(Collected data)
· · · ·
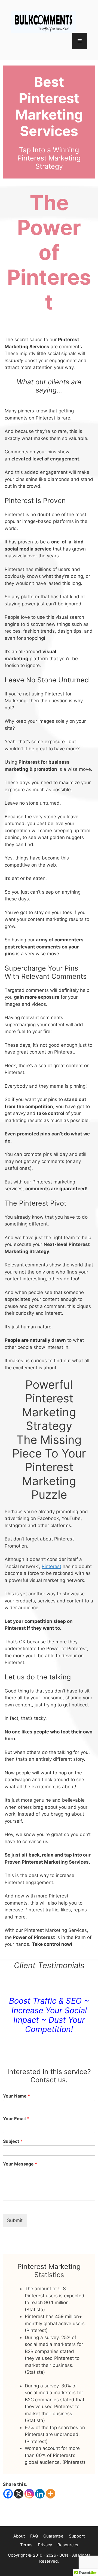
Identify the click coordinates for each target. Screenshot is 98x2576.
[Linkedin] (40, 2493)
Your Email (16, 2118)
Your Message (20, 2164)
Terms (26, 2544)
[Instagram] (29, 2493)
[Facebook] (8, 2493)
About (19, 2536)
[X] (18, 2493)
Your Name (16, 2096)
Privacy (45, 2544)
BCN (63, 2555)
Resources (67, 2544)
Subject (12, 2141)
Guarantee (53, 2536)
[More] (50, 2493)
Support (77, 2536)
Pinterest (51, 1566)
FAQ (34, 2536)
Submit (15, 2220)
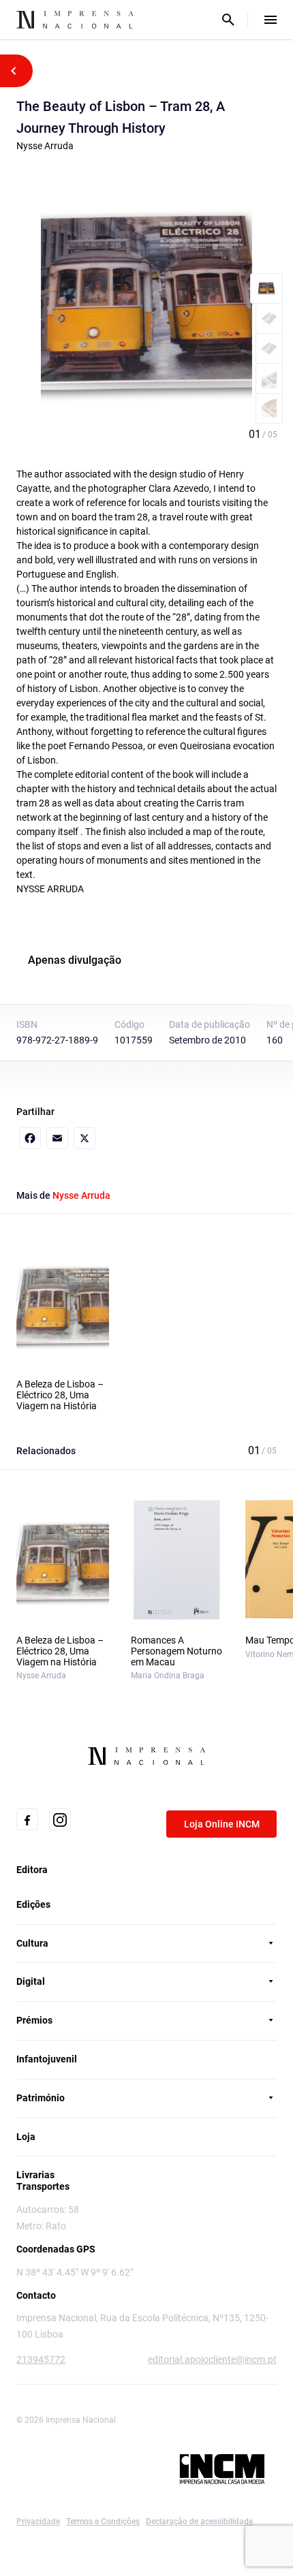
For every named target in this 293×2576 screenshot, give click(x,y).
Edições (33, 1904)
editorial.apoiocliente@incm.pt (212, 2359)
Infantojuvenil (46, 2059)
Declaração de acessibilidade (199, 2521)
· · · ·
■ GOAL OF THE EXERCISE ■
Could you reproduce every record above exactly, leaving out the pictures?

■ ANSWER FOR THE TASK ■
Identify the click coordinates for each target. Screenshot is 98x2576.
[Linkedin] (40, 2493)
Your Email (16, 2118)
Your Message (20, 2164)
Terms (26, 2544)
[Instagram] (29, 2493)
[Facebook] (8, 2493)
About (19, 2536)
[X] (18, 2493)
Your Name (16, 2096)
Privacy (45, 2544)
BCN (63, 2555)
Resources (67, 2544)
Subject (12, 2141)
Guarantee (53, 2536)
[More] (50, 2493)
Support (77, 2536)
Pinterest (51, 1566)
FAQ (34, 2536)
Submit (15, 2220)
For every named target in this 293×2576 screenshot, give click(x,y).
Edições (33, 1904)
editorial.apoiocliente@incm.pt (212, 2359)
Infantojuvenil (46, 2059)
Declaração de acessibilidade (199, 2521)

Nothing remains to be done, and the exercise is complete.